* Record extracts *

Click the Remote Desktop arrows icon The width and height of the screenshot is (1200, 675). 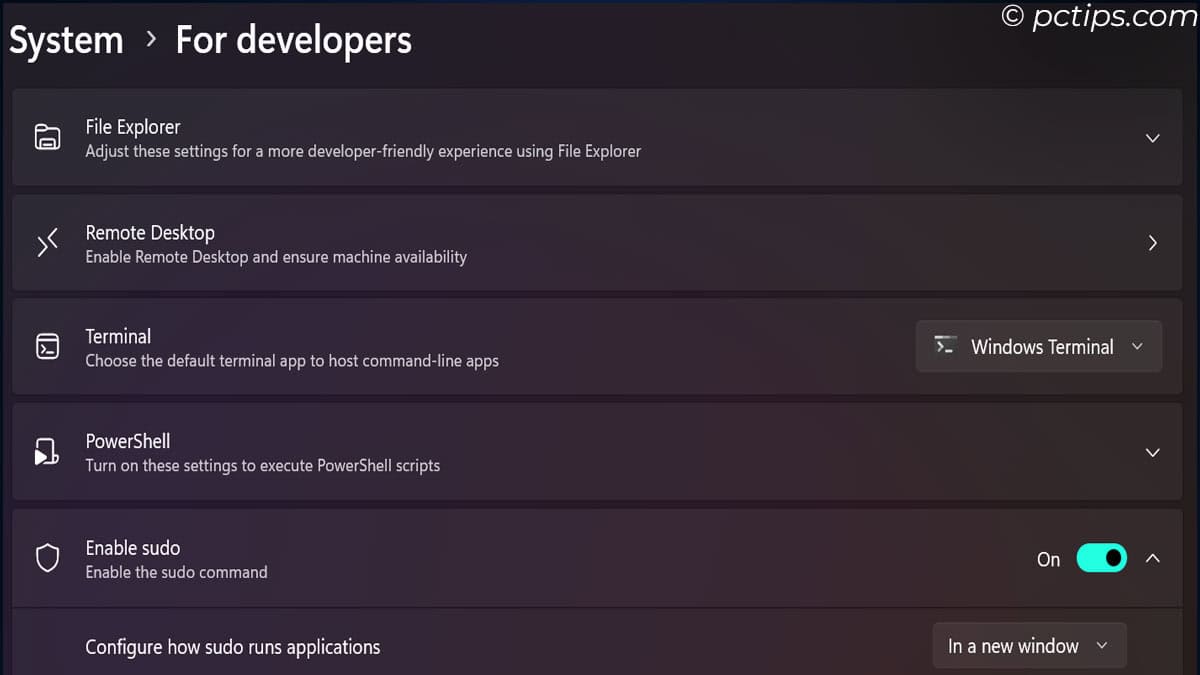(x=47, y=243)
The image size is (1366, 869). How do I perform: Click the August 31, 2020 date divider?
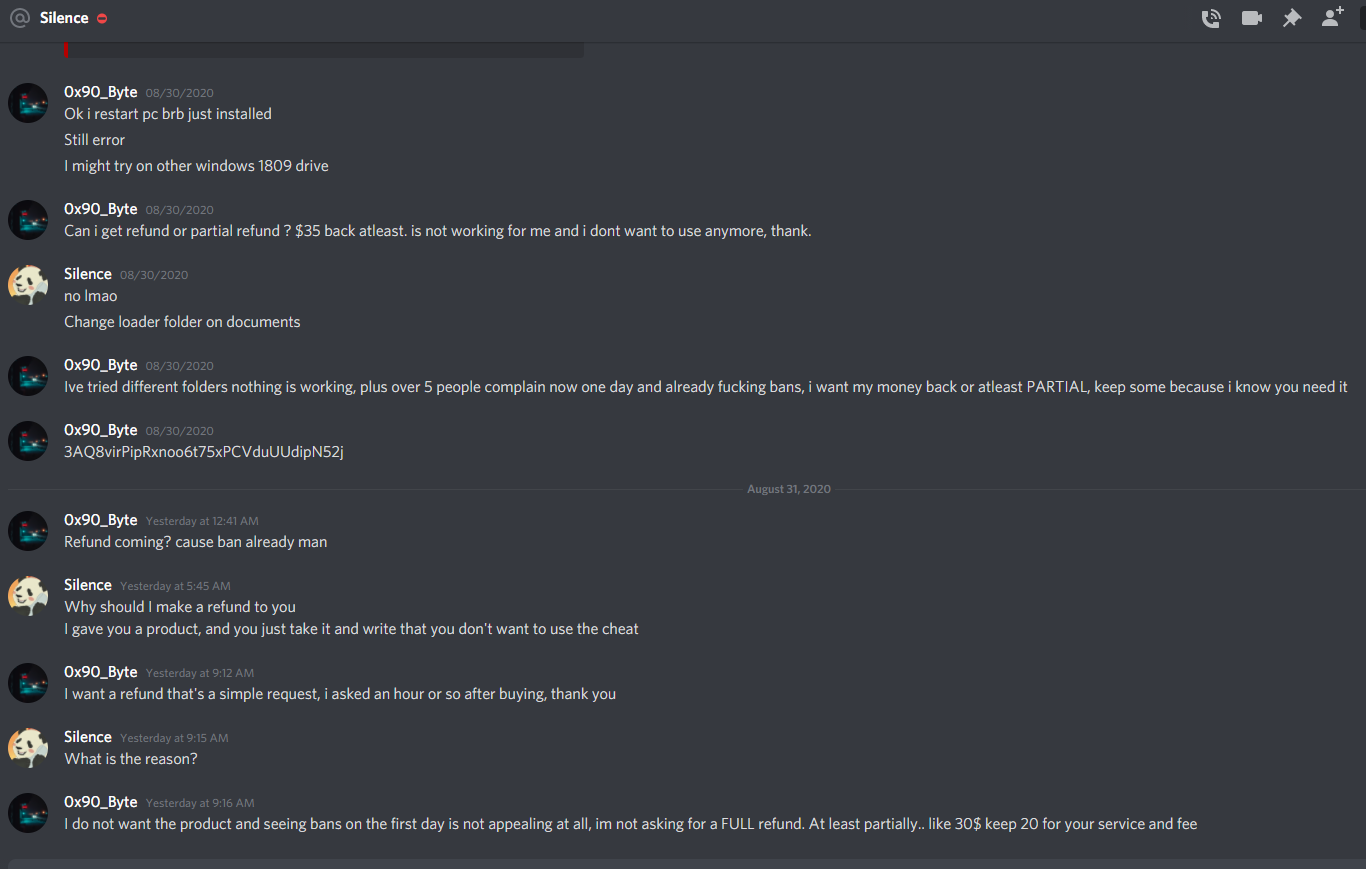(789, 489)
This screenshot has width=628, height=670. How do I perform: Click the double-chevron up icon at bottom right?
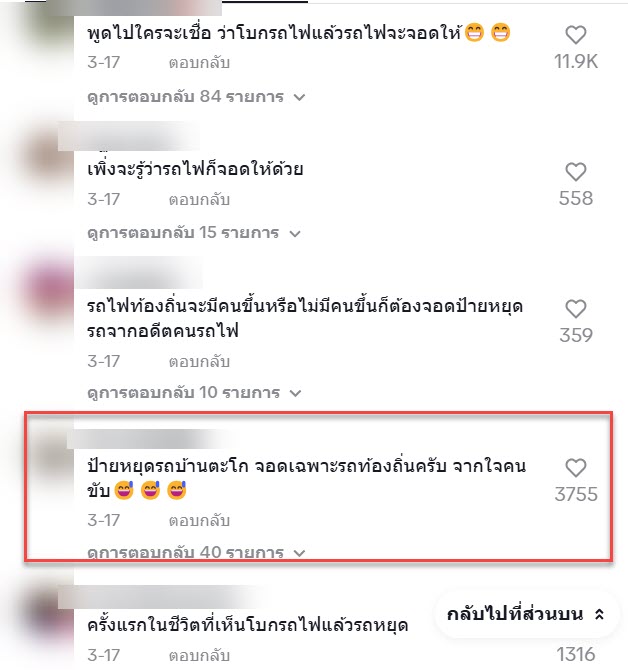(x=599, y=614)
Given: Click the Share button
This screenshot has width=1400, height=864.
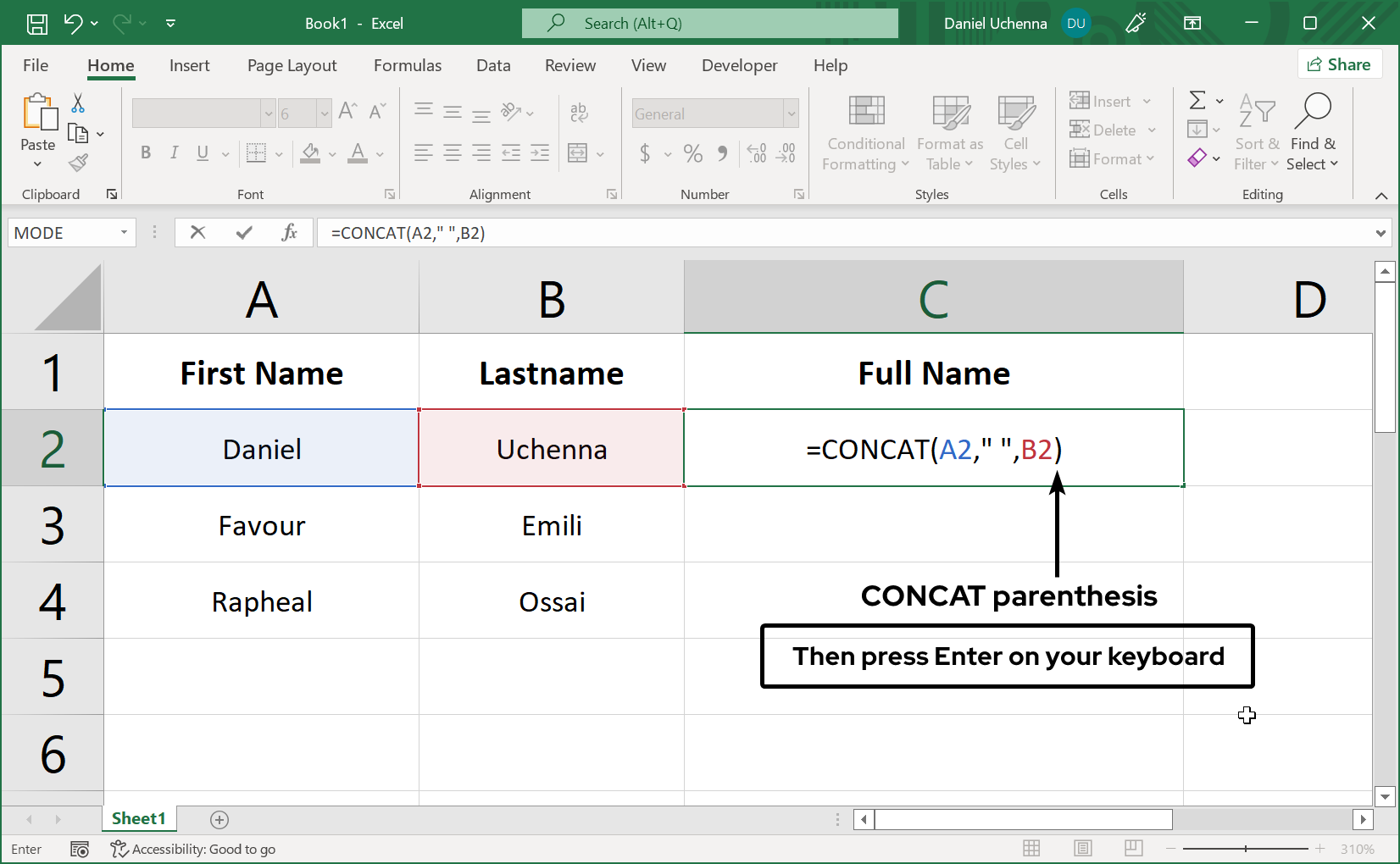Looking at the screenshot, I should pos(1340,64).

* Short task *
Return, unchanged, the lines starting at the one containing "This screenshot has width=628, height=670." and running through the final line, leaving out the pictures.

* Final result *
This screenshot has width=628, height=670. How do I perform: Click the double-chevron up icon at bottom right?
(x=599, y=614)
Given: Click the Share button
This screenshot has width=1400, height=864.
Looking at the screenshot, I should pos(1340,64).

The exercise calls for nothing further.